This is not strictly relevant here, but its effects have significant implications in the difficulty of getting the present accepted TSH-driven thyroid function/disease paradigm to change.
I came across this quotation in a book by Stuart Ritchie: Science Fictions, which tell all about why science and especially medicine is so diminished in value and credibility. I quote:
"Anyone who reads journals widely and critically is forced to realise there are scarcely any bars to eventual publication. There seems to be 1) no study too fragmented, 2) no hypothesis too trivial, 3) no literature citation too biased or too egotistical, 4) no design too warped, 5) no methodology too bungled, 6) no presentation of results too inaccurate 7) too obscure or 8) too contradictory, 9) no analysis too self-serving, 10) no argument too circular, 11) no conclusions too trifling. 12) or too unjustified, 13) and no grammar and syntax too offensive for a paper to end up in print."
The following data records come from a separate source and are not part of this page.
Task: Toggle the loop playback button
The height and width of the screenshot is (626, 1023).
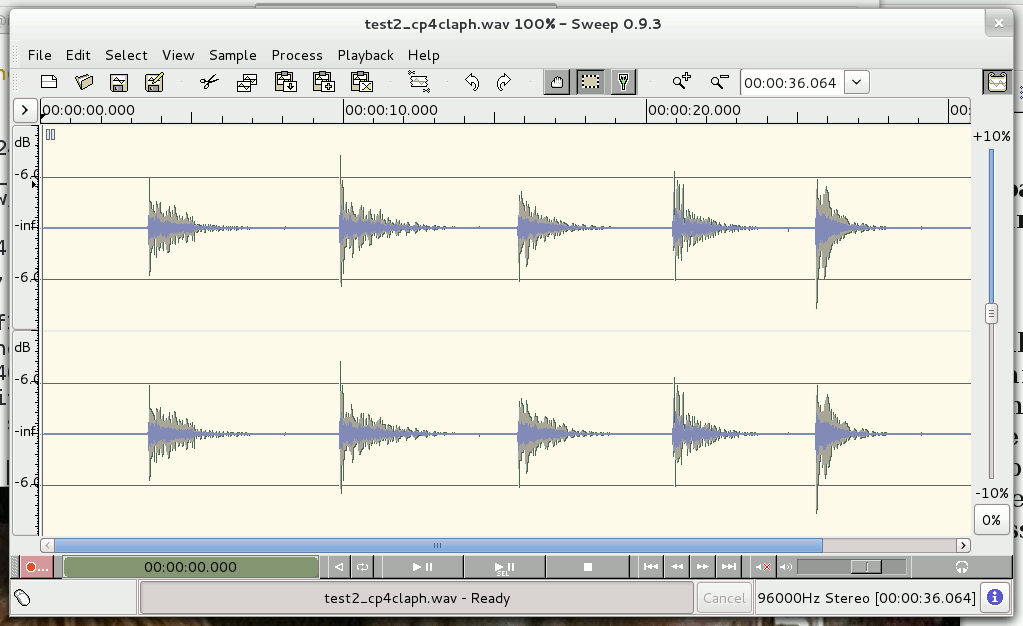Action: (363, 567)
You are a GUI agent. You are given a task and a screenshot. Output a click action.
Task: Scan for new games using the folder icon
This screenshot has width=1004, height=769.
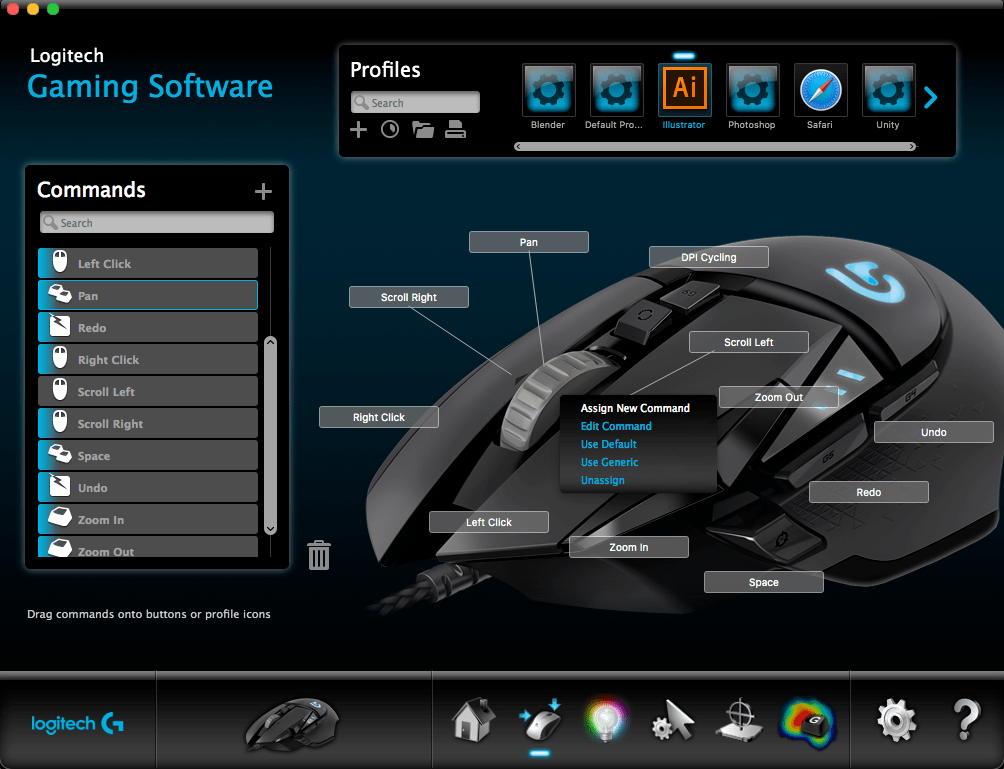coord(422,129)
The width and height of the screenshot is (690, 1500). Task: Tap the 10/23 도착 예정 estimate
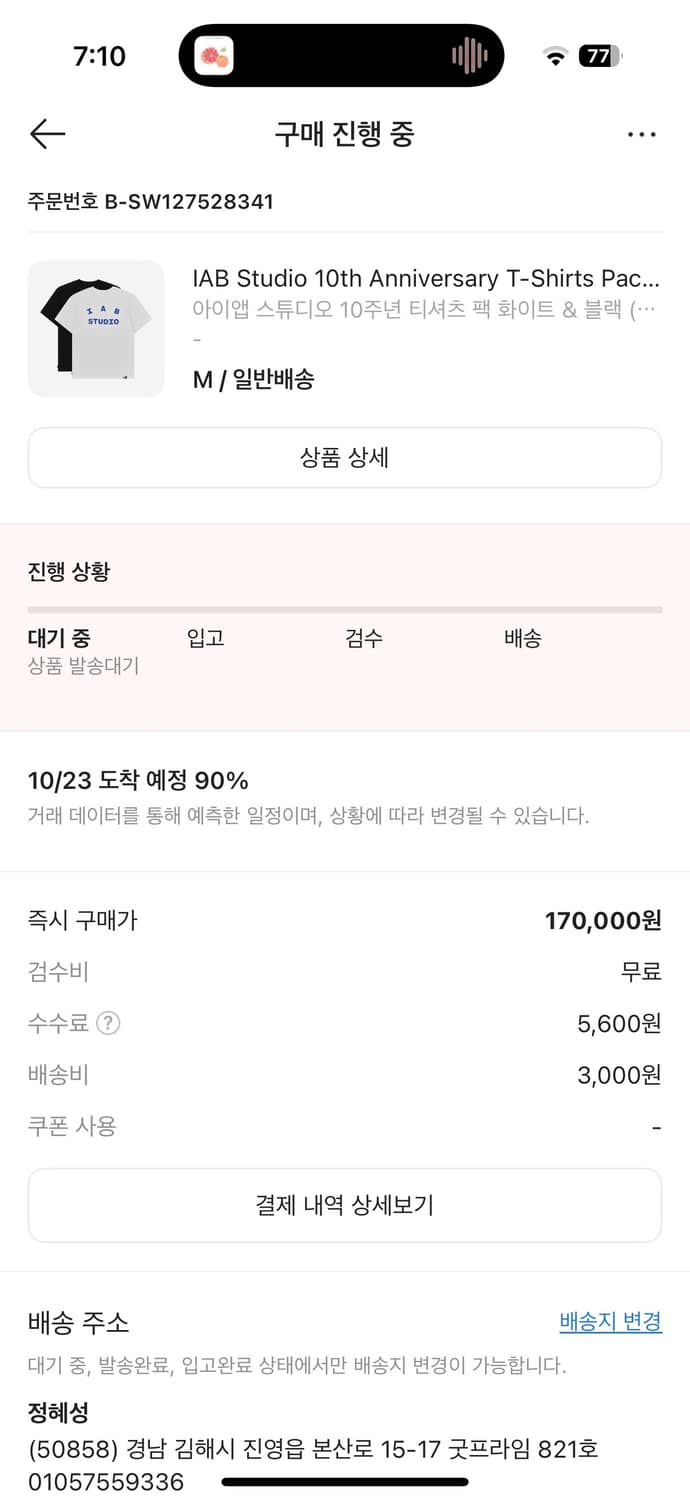(x=138, y=781)
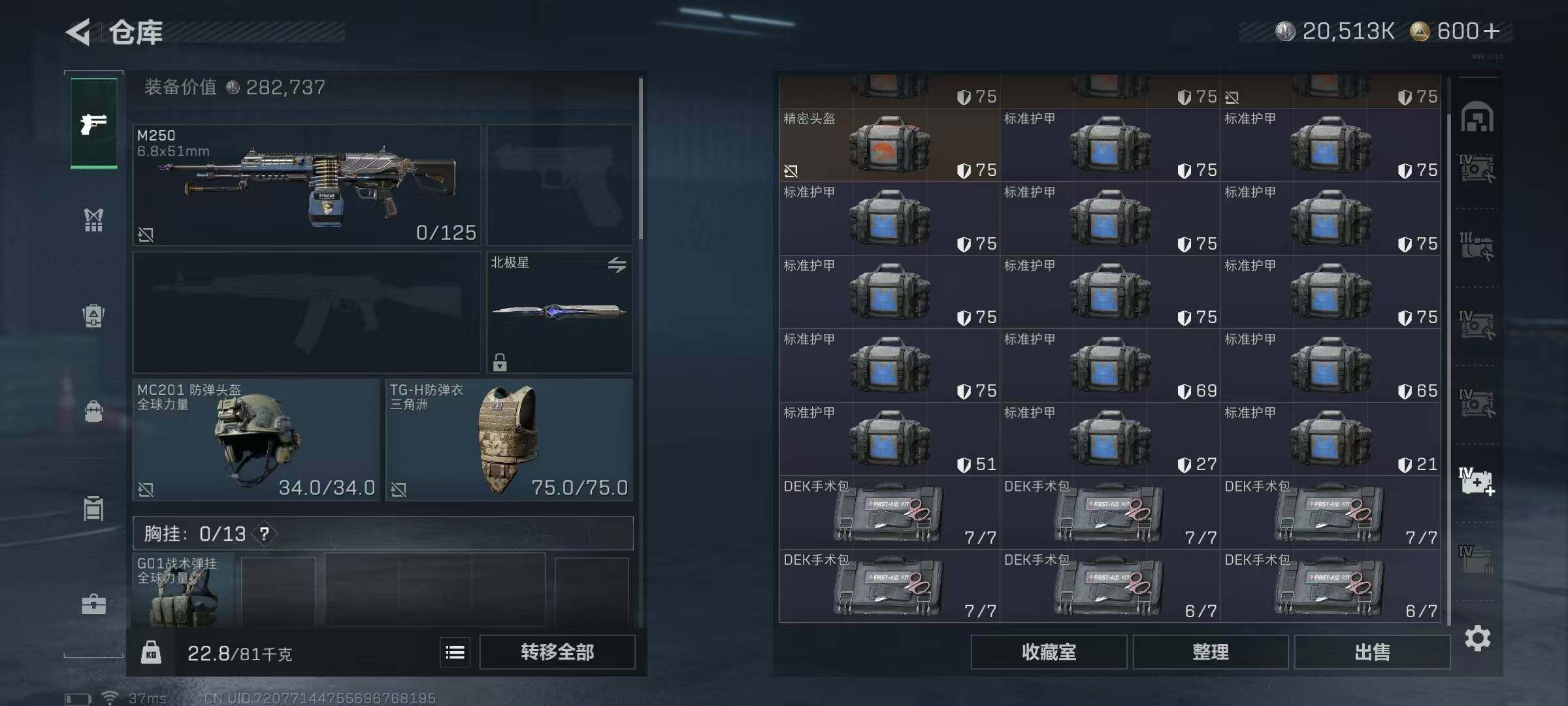Screen dimensions: 1568x706
Task: Select the medical kit storage box icon
Action: pyautogui.click(x=1477, y=482)
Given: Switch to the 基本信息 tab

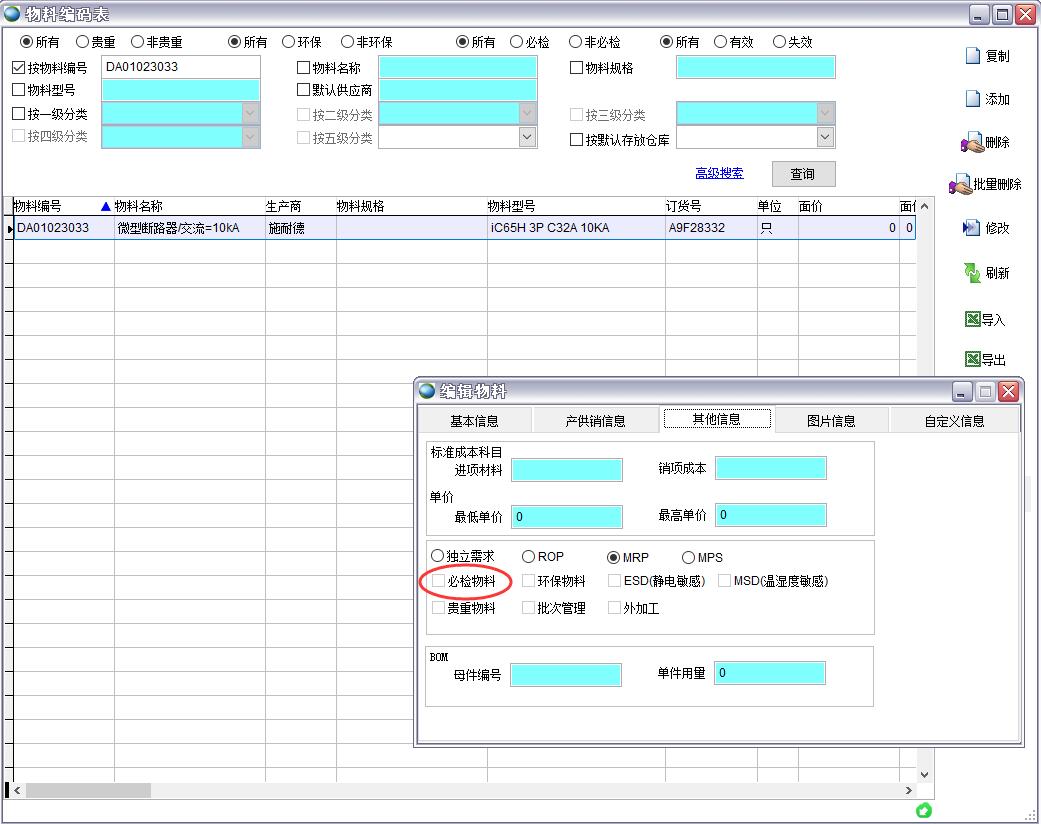Looking at the screenshot, I should [x=474, y=421].
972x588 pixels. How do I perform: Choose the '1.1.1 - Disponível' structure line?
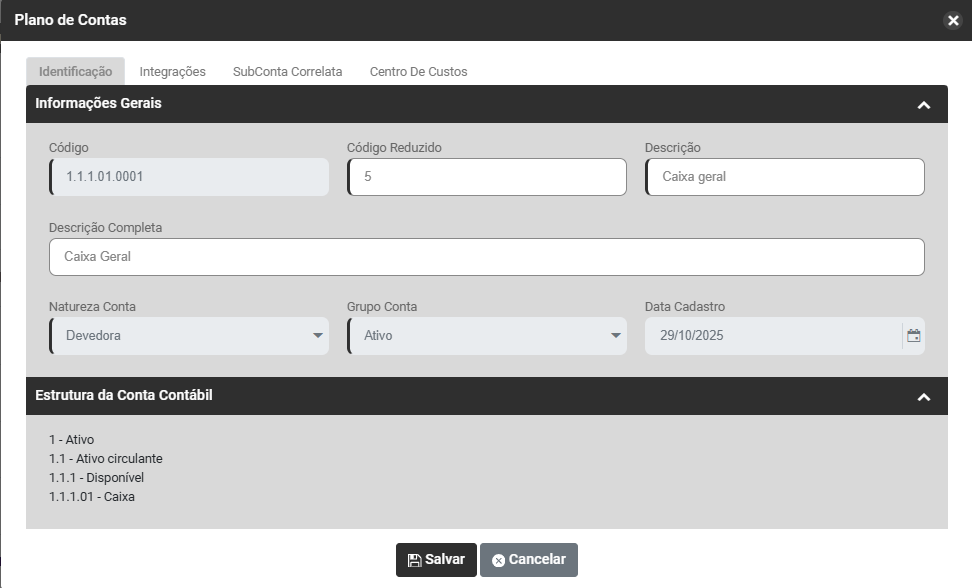coord(96,478)
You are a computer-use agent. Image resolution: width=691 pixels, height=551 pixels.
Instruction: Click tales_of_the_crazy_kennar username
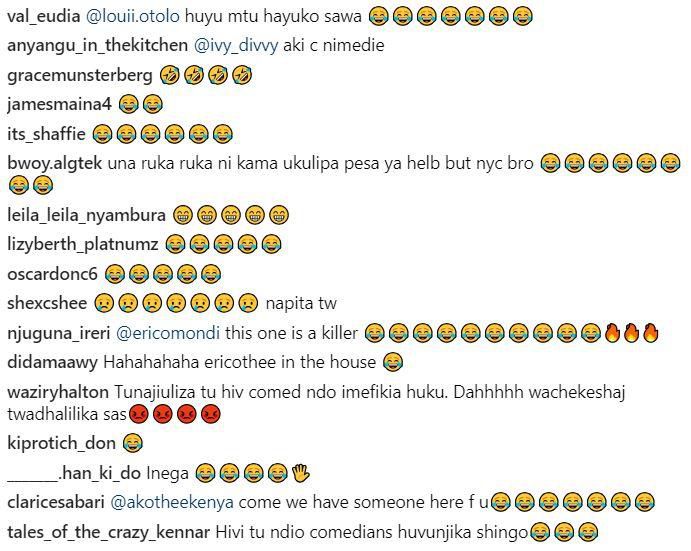[109, 532]
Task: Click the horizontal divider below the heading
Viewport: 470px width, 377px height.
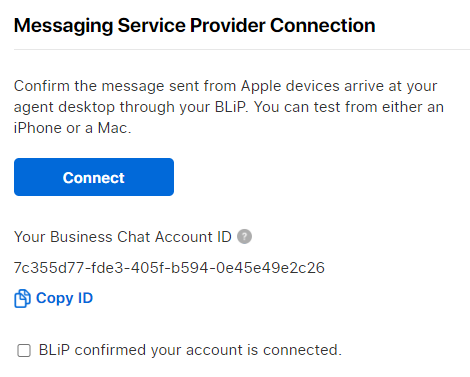Action: tap(242, 49)
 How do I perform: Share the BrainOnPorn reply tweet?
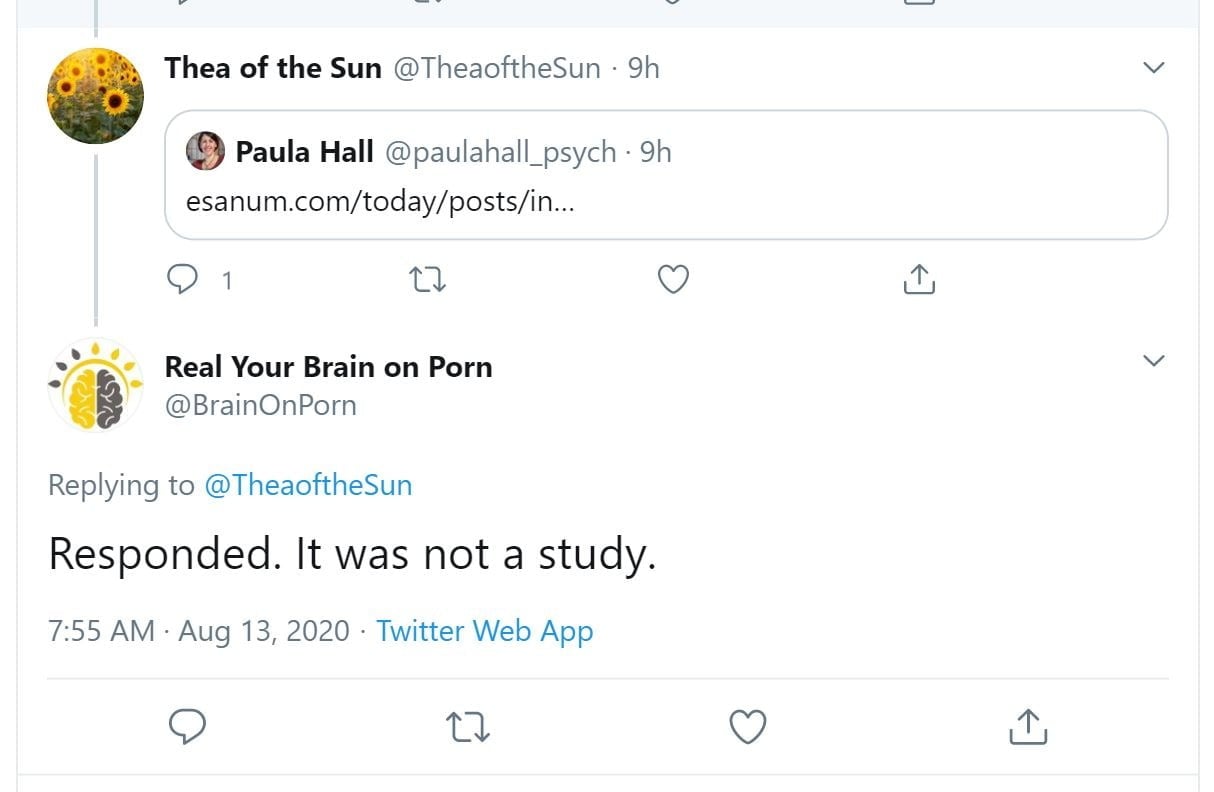pos(1027,727)
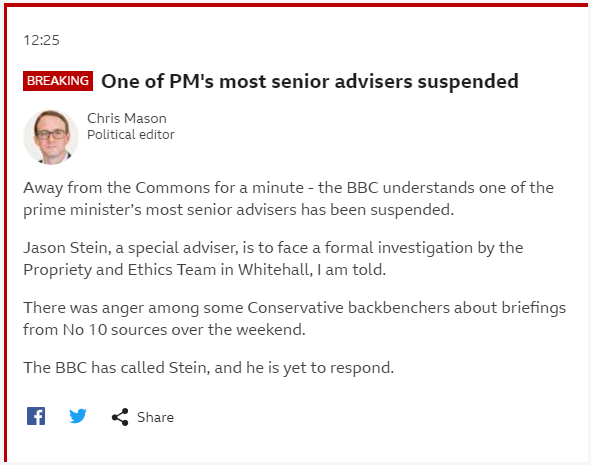Click the line about No 10 sources
The height and width of the screenshot is (465, 591).
[164, 330]
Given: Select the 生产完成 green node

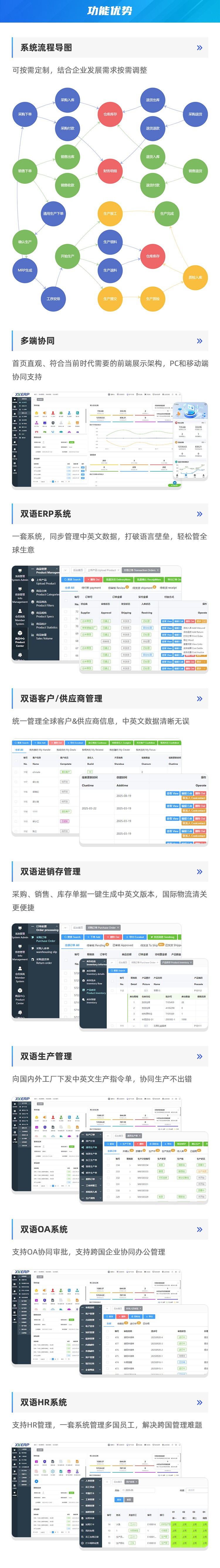Looking at the screenshot, I should pos(167,214).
This is what honest scientific reporting is up against - a result of the action of grant giving to scientists based on the number of publications they make. It encourages all of the wrongful behaviour above. This includes thyroidology: I have seen several papers where the conclusions were completely at odds with what the data actually showed. It is a scandal which hinders advances in knowledge and inhibits the necessary changes in actions resulting from them.